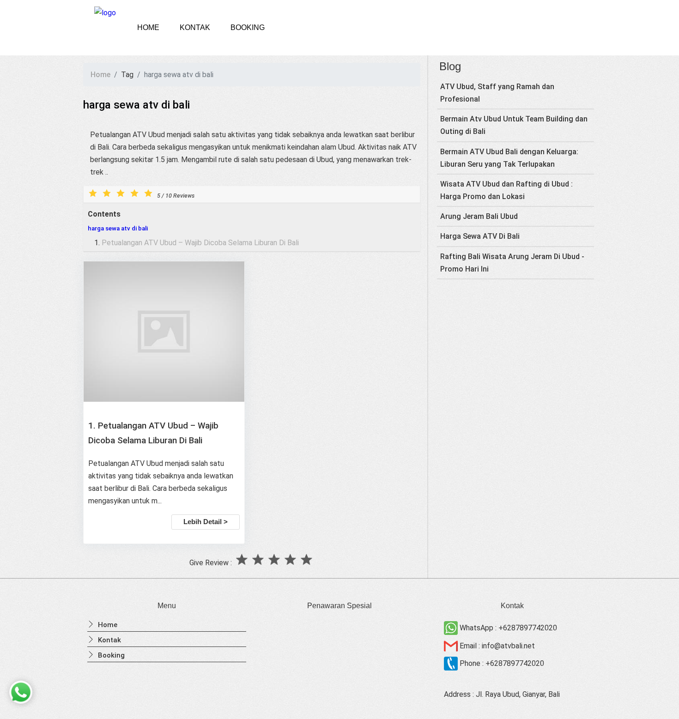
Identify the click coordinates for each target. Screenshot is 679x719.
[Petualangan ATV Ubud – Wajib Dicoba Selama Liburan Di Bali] (164, 333)
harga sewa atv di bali (118, 228)
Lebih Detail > (205, 522)
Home (148, 27)
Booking (247, 27)
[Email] (452, 645)
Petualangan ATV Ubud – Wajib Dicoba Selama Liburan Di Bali (200, 242)
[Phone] (452, 663)
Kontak (195, 27)
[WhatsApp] (452, 627)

Goal of the exercise
Copy the listing out again, changing "Kontak" to "Contact" and keeping everything else as it is. Leave the picture out.

Written answer
Identify the click coordinates for each target. Screenshot is 679x719.
[Petualangan ATV Ubud – Wajib Dicoba Selama Liburan Di Bali] (164, 333)
harga sewa atv di bali (118, 228)
Lebih Detail > (205, 522)
Home (148, 27)
Booking (247, 27)
[Email] (452, 645)
Petualangan ATV Ubud – Wajib Dicoba Selama Liburan Di Bali (200, 242)
[Phone] (452, 663)
Contact (195, 27)
[WhatsApp] (452, 627)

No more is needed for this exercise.